> [LESETEXT]

Die Übersetzung der hebräischen Worte בְּהוֹן bəhôn / בֹּהֶן bohæn lautet in Verbindung mit יָד jād „Daumen“ und mit רֶגֶל rægæl „große Zehe“. Alle alttestamentlichen Belegstellen des Daumens erwähnen gleichzeitig auch die große Zehe. בְּהוֹן bəhôn erscheint nur im Plural (Ri 1,6 und Ri 1,7), während בֹּהֶן bohæn ausschließlich im Singular verwendet wird.

2. Kultische Verwendung

Die Belege von בֹּהֶן bohæn haben alle einen kultischen Kontext (Ex 29,20; Lev 8,23-24, Lev 14,14; Lev 14,17; Lev 14,25; Lev 14,28; vgl. Hamilton, 609):

Bei der Priesterweihe wird Blut des Opfertieres auf das rechte Ohrläppchen, den Daumen der rechten Hand und die große Zehe des rechten Fußes gestrichen. Die rechte ist die bevorzugte und handlungsorientierte Seite in den biblischen Texten (Propp, 530; Milgrom, 528).

Beim Reinigungsritus für geheilte Aussätzige streicht der Priester das Blut des beim Schuldopfer geschlachteten Tieres ebenfalls auf das rechte Ohrläppchen, den Daumen der rechten Hand und die große Zehe des rechten Fußes dessen, der sich reinigen / entsündigen lässt, zusätzlich dazu aber anschließend noch Öl.

> [ERFASSTE DATEN]
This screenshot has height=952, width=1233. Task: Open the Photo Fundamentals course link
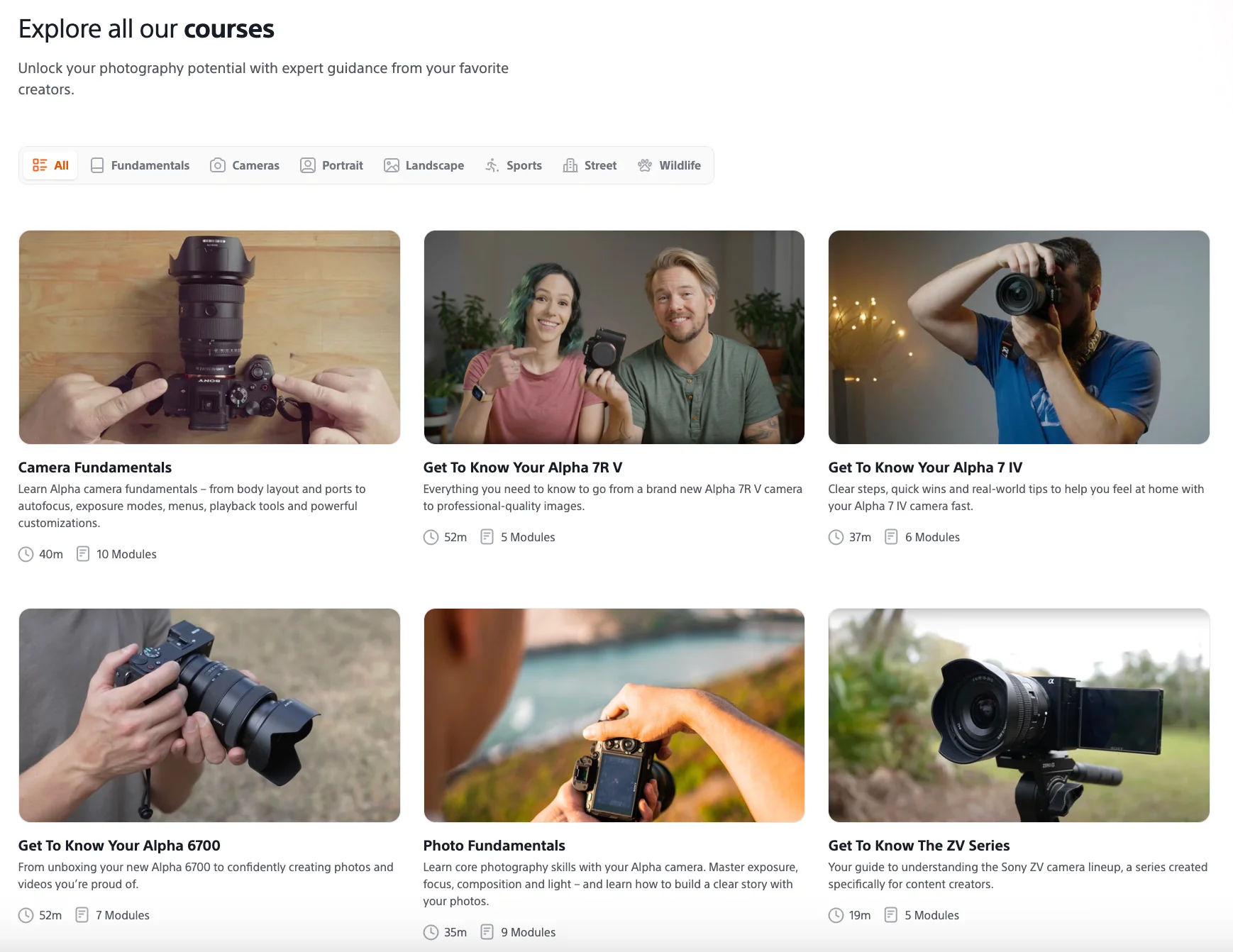[494, 846]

> [IHRE ANWEISUNGEN] Was streicht der Priester laut dem Lesetext beim Reinigungsritus für geheilte Aussätzige nach dem Blut zusätzlich auf? Die Daten werden dafür nicht benötigt.

> [ERLEDIGTE AUFGABE] Er streicht anschließend noch Öl auf.